A volatile national debate over a revolutionary educational model has struck at the heart of several Jewish communities across America. As Englewood and Teaneck, New Jersey, begin to grapple with the opening of Hebrew charter schools, Mishpacha takes an in-depth look at this phenomenon and what effect it may have on traditional yeshivos and the education of our children in those communities — and well beyond.

Wednesday, March 09, 2011

The adjacent Northern New Jersey cities of Englewood and Teaneck, home to sizable Jewish populations, are involved in a heated battle, one that could have ripple effects for Jewish children across the Garden State and the nation as a whole.

Governor Chris Christie recently approved the September 2011 opening of Englewood’s “Shalom Academy” Hebrew charter school, which will serve Englewood and Teaneck youngsters from the ages of kindergarten through fifth grade.

The charter school movement in the US began two decades ago, seeking to offer an alternative to the lackluster public school system. The movement has grown to approximately 4,000 such institutions nationwide. Charter schools receive government funding but are privately run, and must abide by the basic guidelines of the nation’s public schools. Faculty and students are drawn from all races and religions. Charter schools are not allowed to offer religious instruction and perhaps most important of all, from the perspective of some Jewish parents, they charge no tuition.

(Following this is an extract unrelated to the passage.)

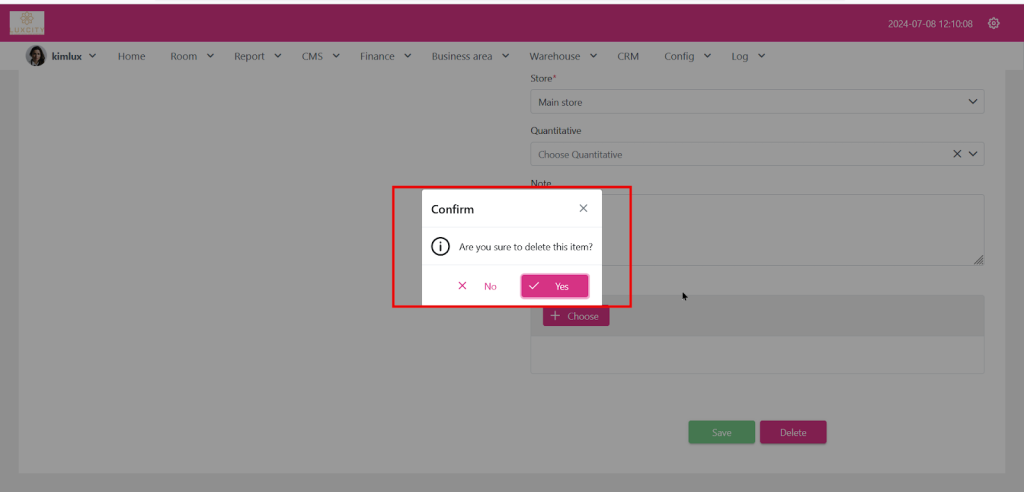Open the kimlux user menu

click(73, 57)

Charter schools by nature are more autonomous than public schools and can tweak their curriculums to focus on specific subjects, teaching techniques, or cultural nuances, provided that they fall within the general guidelines and that their curriculum plans are approved by their local board of education. 

Hebrew charter schools, of which Shalom Academy is the sixth to open nationwide, teach Hebrew as a foreign language and incorporate some Hebrew when teaching general studies as well. They also touch on some aspects of Jewish culture and history, but must avoid religion in an almost draconian fashion. For instance, when the Ben Gamla Hebrew charter school in Hollywood, Florida, became the first of its kind to open in the United States in 2007, it was forced to drop one of its proposed courses because it included a reference to a website that mentions religion.

The schools’ leaders take pains to convey the nonreligious nature of charter schools. Former Florida Congressman Peter Deutsch, who founded Ben Gamla and is considered to be the “father” of the national Hebrew charter school movement, flatly told the New York Times that Ben Gamla is “not a religious school.” Ben Gamla’s former director, Rabbi Adam Siegel, an Orthodox educator, refrained from posting a welcome sign in Hebrew — “B’ruchim HaBa’im” — because of the religious connotations of the word “blessed.” He also had to decline the position as the school’s principal because people found it inappropriate for a “rabbi” to hold the job.

As a result, many non-Jews found the school attractive too. In fact, a group of African-American children were enrolled in the school and were transported there daily by a local Baptist church.